▶ _Work to be completed_
Report how many lines below contain the word "navigation". Give only the number.

▶ _Material for this exercise_
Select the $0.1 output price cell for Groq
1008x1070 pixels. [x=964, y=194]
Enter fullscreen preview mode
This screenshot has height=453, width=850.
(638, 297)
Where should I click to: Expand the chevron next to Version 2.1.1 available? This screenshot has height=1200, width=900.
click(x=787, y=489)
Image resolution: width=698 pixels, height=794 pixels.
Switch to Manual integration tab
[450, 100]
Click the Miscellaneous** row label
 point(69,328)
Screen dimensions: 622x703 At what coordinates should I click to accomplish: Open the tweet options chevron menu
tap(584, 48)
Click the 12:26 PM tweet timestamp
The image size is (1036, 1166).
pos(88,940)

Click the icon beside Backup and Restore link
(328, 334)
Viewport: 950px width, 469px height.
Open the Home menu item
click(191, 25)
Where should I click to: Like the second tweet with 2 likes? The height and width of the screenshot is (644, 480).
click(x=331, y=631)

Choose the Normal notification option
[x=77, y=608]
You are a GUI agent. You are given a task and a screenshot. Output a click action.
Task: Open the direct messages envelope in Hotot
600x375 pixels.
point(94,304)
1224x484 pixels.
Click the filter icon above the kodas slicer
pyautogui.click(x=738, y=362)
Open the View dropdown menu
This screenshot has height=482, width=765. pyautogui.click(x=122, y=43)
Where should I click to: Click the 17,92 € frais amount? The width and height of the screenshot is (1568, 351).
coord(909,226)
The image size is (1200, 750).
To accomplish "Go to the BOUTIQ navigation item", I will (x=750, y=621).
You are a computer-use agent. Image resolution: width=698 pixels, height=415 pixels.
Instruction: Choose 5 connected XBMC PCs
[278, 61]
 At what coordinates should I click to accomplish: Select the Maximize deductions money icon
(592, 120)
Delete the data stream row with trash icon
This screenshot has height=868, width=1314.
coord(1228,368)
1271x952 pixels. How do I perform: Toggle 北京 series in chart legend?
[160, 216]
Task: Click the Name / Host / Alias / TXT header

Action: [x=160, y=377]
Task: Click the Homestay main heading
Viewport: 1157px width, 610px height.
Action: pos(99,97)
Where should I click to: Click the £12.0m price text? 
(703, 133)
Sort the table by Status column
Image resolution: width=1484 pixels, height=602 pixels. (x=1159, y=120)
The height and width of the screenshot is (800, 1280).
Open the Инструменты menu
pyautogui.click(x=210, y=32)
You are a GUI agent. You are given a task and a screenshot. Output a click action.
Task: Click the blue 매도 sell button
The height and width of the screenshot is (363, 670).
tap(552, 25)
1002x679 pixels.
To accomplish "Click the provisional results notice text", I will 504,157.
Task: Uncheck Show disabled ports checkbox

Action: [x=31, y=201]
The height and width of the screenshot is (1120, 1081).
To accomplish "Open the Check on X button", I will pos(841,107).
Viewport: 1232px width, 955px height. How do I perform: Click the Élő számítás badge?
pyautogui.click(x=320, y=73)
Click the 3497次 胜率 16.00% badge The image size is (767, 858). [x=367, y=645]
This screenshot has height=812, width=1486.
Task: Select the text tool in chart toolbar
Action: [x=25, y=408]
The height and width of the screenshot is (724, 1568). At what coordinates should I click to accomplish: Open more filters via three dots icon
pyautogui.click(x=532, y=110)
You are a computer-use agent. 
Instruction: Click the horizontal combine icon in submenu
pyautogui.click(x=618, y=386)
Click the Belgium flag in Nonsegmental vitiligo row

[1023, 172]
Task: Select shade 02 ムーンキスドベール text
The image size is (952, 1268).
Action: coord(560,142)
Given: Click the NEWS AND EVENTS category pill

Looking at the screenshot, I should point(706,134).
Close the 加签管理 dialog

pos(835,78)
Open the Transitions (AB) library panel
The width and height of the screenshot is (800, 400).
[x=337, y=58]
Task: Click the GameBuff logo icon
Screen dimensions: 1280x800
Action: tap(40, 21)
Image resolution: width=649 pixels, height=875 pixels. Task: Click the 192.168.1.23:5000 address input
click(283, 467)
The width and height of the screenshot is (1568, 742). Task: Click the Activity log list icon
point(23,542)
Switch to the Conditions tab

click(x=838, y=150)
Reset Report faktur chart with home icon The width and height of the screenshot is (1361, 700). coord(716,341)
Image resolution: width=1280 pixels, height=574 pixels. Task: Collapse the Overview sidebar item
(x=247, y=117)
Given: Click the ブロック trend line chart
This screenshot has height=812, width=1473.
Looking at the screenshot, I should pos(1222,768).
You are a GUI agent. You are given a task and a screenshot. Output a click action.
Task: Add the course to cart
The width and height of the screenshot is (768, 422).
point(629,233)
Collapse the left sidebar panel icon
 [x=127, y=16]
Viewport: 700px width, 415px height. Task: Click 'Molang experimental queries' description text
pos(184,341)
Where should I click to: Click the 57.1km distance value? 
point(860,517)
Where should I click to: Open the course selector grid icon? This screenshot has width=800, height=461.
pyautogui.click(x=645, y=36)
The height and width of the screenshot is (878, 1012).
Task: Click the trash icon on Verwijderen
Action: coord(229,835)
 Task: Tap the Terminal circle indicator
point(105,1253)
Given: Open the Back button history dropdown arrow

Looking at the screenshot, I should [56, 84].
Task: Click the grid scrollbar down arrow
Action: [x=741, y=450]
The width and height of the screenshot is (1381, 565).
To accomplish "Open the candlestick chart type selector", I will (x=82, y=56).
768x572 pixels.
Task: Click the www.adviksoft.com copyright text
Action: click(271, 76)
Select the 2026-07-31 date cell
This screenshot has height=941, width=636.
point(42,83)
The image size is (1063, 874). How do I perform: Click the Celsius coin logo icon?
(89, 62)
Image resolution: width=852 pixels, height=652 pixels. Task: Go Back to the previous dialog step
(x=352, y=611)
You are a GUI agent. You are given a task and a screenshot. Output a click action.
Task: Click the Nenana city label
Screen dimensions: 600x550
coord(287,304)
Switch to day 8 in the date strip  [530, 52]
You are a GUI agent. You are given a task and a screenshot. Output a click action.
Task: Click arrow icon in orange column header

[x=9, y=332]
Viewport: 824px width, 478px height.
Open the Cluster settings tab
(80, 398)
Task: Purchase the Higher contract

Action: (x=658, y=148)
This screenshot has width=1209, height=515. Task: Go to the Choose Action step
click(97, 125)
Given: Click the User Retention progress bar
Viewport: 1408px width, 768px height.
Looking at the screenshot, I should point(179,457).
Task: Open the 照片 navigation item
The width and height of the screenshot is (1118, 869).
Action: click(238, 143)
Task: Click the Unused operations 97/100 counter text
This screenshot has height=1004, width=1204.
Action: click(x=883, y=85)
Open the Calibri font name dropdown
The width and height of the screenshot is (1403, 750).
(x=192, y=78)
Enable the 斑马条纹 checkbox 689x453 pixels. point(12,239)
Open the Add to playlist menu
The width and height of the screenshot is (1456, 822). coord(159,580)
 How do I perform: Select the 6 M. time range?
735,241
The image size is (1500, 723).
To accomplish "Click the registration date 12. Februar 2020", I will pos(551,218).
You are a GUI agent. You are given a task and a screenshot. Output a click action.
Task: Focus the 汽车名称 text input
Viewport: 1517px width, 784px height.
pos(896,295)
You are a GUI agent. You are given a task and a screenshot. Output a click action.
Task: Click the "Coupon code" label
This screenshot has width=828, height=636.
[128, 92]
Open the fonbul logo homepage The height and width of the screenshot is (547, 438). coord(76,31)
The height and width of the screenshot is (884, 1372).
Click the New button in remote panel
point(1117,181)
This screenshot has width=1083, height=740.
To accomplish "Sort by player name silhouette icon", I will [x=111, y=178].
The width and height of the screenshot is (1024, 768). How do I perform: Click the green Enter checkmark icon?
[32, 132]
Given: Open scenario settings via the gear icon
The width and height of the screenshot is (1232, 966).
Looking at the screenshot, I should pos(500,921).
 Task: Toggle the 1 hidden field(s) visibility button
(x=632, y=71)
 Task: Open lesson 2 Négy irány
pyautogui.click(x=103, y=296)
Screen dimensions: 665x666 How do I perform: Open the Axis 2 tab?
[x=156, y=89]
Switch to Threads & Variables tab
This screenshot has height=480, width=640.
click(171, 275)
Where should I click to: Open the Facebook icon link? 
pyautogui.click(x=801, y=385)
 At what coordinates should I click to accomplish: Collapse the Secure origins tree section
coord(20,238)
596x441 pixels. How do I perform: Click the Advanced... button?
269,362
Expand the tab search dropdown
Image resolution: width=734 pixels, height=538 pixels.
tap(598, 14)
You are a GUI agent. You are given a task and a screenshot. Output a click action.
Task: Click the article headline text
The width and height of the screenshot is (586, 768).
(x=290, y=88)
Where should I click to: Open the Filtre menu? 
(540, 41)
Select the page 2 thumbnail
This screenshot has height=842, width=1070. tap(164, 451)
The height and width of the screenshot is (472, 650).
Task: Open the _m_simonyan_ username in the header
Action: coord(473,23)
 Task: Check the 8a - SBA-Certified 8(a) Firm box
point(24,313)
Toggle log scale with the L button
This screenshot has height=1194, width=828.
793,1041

▶ _Response area_
2